Sexualité : ces 6 familles de médicaments qui perturbent la libido
Certains médicaments peuvent nuire à la libido. Souvent multifactorielle, une baisse du désir peut être recherchée du côté de la trousse à pharmacie. D’autant plus si votre médecin vous a prescrit un médicament appartenant à l’une des grandes familles suivantes :
- Antidépresseurs : en particulier les inhibiteurs sélectifs de la recapture de la sérotonine (ISRS), dont font partie des molécules comme la paroxétine et la fluoxétine.
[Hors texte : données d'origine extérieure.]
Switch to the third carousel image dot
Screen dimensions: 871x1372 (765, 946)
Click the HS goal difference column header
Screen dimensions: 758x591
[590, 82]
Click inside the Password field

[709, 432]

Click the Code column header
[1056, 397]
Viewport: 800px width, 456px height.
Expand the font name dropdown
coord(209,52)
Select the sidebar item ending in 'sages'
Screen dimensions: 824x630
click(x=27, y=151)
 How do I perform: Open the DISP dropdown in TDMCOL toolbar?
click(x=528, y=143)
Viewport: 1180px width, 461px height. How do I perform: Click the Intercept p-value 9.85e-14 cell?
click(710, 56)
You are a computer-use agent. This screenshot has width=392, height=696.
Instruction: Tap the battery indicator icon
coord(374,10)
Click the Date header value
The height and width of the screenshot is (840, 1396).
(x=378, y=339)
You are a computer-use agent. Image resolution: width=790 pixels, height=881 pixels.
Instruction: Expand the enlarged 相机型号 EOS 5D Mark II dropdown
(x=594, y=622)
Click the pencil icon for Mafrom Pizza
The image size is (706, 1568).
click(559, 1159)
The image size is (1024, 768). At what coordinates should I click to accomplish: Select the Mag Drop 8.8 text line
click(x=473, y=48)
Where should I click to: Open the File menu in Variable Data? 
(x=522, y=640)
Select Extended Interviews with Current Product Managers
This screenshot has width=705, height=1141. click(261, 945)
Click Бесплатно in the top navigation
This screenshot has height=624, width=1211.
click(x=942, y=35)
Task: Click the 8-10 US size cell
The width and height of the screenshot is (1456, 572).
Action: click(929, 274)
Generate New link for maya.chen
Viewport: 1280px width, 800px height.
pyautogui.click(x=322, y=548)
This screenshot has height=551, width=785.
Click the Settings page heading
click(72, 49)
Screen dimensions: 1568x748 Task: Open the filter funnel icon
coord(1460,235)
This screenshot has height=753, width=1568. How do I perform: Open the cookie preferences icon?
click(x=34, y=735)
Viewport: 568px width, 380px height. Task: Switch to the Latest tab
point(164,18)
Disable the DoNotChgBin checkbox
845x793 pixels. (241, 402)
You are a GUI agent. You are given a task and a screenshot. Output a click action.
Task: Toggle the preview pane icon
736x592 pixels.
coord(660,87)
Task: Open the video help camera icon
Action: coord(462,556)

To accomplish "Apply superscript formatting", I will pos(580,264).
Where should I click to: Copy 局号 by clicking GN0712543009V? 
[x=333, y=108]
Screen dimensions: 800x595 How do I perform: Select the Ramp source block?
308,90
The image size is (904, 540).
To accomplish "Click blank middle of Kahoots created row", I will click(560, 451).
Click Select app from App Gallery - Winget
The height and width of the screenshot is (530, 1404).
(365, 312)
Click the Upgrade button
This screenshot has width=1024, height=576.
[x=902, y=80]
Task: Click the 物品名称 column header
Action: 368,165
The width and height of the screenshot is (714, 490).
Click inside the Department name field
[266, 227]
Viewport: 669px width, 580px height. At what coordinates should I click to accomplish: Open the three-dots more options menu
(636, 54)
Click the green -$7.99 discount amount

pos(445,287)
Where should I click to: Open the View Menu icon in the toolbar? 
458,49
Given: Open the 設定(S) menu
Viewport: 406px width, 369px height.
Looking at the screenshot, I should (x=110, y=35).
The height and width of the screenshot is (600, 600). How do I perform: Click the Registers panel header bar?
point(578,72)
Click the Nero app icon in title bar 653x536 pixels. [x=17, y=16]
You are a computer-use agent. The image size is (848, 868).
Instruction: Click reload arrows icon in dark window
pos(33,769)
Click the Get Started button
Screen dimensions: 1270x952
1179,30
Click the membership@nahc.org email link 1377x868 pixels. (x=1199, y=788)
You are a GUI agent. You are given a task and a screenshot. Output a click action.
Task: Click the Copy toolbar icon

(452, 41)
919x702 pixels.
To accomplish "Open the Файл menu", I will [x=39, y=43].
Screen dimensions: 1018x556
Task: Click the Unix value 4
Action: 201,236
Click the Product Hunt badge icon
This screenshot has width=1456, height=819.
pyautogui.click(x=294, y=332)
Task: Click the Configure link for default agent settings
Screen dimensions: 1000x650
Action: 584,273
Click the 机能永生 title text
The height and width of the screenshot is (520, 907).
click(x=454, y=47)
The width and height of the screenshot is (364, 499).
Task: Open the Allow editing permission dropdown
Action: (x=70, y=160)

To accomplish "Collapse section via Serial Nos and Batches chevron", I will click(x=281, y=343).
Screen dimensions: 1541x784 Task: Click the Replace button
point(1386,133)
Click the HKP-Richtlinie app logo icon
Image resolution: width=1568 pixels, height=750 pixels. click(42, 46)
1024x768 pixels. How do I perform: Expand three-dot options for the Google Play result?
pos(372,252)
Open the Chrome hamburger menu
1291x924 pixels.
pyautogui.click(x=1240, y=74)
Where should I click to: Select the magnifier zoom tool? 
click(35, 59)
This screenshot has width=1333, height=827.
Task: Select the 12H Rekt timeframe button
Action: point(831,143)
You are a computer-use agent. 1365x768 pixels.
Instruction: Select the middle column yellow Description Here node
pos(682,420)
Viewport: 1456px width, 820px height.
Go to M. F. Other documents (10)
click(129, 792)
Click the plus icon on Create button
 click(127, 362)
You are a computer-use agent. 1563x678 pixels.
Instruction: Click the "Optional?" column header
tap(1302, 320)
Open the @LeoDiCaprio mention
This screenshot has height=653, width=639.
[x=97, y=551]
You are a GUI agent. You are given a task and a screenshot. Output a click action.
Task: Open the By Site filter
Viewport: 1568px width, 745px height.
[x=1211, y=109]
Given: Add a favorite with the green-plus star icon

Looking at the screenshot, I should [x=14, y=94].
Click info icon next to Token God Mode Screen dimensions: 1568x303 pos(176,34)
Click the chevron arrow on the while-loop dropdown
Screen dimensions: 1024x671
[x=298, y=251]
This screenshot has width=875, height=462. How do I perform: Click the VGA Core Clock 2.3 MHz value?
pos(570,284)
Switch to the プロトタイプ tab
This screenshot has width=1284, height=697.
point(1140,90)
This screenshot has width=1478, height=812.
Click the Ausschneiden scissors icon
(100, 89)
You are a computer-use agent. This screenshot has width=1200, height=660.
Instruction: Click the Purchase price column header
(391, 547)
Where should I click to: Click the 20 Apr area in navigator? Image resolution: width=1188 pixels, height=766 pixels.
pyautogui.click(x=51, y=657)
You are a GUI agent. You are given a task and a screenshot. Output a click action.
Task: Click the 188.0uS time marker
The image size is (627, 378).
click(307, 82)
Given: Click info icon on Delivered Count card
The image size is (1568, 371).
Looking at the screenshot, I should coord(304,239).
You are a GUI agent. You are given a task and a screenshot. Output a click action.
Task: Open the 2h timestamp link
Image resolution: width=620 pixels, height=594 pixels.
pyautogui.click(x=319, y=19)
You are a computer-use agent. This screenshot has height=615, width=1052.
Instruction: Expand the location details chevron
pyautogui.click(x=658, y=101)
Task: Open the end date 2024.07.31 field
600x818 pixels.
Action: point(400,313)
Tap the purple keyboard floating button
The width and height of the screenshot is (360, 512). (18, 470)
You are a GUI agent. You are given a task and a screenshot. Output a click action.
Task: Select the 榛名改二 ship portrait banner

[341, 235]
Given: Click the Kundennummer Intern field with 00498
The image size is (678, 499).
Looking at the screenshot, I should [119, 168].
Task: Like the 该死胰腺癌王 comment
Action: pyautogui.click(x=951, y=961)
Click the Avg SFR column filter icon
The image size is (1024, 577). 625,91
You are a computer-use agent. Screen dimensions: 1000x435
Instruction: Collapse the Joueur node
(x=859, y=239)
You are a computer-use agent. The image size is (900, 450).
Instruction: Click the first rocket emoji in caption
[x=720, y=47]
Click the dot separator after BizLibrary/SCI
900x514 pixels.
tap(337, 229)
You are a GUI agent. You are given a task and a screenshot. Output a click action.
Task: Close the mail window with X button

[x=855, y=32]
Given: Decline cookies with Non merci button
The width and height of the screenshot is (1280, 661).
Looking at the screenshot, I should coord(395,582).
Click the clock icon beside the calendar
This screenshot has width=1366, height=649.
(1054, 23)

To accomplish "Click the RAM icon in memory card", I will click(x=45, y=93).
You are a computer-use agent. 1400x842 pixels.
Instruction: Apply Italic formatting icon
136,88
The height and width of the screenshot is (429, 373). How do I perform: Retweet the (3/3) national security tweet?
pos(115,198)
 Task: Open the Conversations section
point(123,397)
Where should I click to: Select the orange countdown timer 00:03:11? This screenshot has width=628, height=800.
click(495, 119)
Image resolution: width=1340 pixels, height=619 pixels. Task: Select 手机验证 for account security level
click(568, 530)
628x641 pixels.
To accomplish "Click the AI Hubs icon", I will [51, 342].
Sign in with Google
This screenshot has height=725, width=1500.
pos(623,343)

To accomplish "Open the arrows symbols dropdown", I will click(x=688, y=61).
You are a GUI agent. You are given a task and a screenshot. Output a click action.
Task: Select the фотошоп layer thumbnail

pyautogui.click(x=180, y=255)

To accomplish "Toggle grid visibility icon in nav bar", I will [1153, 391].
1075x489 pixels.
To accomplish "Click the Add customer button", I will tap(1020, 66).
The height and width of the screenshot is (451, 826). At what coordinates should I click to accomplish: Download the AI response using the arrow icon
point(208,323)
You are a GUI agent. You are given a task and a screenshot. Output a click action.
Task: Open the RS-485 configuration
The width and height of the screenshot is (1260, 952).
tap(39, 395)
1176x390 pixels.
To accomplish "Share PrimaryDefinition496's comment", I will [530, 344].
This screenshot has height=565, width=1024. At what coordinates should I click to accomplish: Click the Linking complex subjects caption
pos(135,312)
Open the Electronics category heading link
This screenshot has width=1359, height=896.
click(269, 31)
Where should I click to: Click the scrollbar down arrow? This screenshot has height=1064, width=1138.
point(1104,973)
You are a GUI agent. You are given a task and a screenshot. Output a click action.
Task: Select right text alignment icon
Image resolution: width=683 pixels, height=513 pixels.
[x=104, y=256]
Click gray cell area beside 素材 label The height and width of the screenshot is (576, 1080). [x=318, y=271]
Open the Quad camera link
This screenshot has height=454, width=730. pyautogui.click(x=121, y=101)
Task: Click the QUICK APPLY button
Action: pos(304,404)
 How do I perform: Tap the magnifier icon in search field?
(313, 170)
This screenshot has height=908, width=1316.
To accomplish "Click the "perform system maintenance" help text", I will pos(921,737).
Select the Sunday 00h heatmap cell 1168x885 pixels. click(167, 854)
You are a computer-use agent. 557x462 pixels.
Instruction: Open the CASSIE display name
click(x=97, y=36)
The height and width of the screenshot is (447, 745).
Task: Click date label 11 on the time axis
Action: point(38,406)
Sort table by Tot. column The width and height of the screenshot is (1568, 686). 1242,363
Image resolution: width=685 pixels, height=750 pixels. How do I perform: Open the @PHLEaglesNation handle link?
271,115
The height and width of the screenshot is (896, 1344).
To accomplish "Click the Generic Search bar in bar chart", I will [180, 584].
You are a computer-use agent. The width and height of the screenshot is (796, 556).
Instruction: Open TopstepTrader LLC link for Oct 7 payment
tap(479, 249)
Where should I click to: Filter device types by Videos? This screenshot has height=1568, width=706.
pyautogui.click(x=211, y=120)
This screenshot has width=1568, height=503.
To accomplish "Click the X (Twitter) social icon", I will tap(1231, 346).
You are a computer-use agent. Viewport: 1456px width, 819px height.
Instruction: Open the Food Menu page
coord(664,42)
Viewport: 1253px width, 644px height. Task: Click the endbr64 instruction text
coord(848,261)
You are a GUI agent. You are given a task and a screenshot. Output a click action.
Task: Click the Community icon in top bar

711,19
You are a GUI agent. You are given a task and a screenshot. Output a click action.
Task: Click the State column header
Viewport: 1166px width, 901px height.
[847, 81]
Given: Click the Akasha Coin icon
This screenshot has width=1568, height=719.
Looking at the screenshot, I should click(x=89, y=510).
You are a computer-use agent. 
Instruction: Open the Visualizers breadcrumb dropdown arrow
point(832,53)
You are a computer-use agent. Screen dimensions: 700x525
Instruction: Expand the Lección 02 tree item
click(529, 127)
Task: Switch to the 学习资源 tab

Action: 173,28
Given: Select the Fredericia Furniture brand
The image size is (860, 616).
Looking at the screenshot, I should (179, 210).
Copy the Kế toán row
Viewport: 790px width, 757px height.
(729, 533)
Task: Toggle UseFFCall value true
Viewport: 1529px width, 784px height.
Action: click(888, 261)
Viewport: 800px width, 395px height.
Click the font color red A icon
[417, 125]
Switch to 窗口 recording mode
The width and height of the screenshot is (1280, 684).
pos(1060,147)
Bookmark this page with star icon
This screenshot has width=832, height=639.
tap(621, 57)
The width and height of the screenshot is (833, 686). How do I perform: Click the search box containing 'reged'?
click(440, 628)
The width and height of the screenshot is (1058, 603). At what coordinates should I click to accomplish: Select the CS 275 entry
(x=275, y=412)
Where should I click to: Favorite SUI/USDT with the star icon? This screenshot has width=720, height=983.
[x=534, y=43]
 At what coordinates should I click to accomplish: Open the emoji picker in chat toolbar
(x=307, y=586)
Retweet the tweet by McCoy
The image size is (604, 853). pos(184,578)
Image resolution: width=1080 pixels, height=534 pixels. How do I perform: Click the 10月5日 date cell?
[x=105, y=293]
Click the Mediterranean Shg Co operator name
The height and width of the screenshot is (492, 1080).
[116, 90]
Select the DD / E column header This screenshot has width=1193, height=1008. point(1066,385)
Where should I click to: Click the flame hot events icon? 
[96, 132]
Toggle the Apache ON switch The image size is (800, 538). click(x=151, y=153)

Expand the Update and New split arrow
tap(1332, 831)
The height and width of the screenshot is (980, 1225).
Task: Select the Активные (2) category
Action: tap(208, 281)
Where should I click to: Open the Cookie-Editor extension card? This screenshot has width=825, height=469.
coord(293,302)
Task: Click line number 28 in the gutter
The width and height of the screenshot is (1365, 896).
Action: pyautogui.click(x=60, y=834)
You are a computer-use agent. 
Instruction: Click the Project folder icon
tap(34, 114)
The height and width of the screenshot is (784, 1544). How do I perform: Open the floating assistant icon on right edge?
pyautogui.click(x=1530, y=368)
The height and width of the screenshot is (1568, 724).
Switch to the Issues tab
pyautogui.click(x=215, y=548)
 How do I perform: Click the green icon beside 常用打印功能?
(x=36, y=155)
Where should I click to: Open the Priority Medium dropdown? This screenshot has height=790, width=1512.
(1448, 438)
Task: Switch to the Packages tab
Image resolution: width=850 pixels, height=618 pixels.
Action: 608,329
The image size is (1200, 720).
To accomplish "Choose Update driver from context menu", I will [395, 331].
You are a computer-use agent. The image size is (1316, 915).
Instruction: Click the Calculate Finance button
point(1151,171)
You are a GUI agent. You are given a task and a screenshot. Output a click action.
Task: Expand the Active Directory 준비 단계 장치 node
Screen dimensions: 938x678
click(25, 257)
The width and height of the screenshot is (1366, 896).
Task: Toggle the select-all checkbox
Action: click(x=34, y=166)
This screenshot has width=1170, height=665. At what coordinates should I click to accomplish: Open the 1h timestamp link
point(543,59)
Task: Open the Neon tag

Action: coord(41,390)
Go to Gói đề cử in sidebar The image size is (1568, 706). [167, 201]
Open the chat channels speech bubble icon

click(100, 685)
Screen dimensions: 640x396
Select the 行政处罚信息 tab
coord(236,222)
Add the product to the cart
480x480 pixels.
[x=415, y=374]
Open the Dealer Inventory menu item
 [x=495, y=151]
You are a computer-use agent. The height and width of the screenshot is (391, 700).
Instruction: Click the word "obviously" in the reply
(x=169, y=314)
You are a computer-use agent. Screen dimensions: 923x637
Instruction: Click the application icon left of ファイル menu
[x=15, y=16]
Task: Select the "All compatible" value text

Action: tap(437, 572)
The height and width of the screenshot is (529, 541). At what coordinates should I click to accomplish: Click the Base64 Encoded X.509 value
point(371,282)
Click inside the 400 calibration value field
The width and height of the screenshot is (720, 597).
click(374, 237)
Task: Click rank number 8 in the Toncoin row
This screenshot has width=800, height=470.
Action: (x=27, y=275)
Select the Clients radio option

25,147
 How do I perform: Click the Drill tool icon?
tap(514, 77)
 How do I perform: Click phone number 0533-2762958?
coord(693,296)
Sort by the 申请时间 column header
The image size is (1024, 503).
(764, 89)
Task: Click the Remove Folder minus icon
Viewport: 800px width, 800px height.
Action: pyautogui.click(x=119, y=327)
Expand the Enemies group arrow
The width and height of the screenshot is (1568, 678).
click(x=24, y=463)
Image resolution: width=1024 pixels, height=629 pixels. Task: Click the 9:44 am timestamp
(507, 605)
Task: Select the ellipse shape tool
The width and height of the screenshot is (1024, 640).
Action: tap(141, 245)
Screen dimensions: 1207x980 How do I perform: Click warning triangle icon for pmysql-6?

Mais également certains antidépresseurs tricycliques, comme l’amitriptyline ou la nortriptyline ;
- Neuroleptiques : ces médicaments prescrits pour traiter les symptômes de troubles psychiatriques, tels que les troubles bipolaires, peuvent entraîner une dysfonction érectile chez l’homme ainsi qu’une baisse du désir. Laquelle peut aussi concerner les femmes ;
- Antiépileptiques : certaines molécules peuvent nuire au désir comme à l’excitation sexuelle ;
- Antihypertenseurs : à l’image de diurétiques mais aussi de bêtabloquants à l’origine de dysfonctions érectiles chez l’homme. Une diminution du désir comme du plaisir sexuel est également rapportée chez la femme ;
- Anti-hormonaux, prescrits dans la prise en charge de certains cancers, susceptibles d’affecter la libido ;
- Des alphabloquants, indiqués dans le traitement de l’hypertrophie bénigne de la prostate. Ses effets indésirables peuvent entraîner des troubles de l’éjaculation. Un exemple emblématique : ces dernières années, l’Agence nationale de sécurité du médicament et des produits de santé (ANSM) a plusieurs fois alerté sur les risques de troubles psychiatriques mais aussi de la fonction sexuelle, lors d’un traitement par finastéride. Sur ce dernier plan, il peut s’agir « d’une dysfonction érectile, de troubles de l’éjaculation et d’une diminution de la libido». Et de préciser « qu’il est possible d’observer une persistance de ces troubles sexuels après l’arrêt d’un traitement par finastéride ».
En parler à son médecin
Une baisse de la libido peut s’expliquer par quantité de raisons, dont les effets secondaires de certains médicaments. Des études ont montré que les patients qui attribuent leurs troubles sexuels à leurs médicaments apparaissent plus prompts à cesser leur traitement ! Avant de prendre toute initiative individuelle, surtout parlez-en à votre médecin pour prendre une décision ensemble. Qu’il s’agisse par exemple de modifier les doses thérapeutiques ou de changer de molécule, lorsque c’est possible.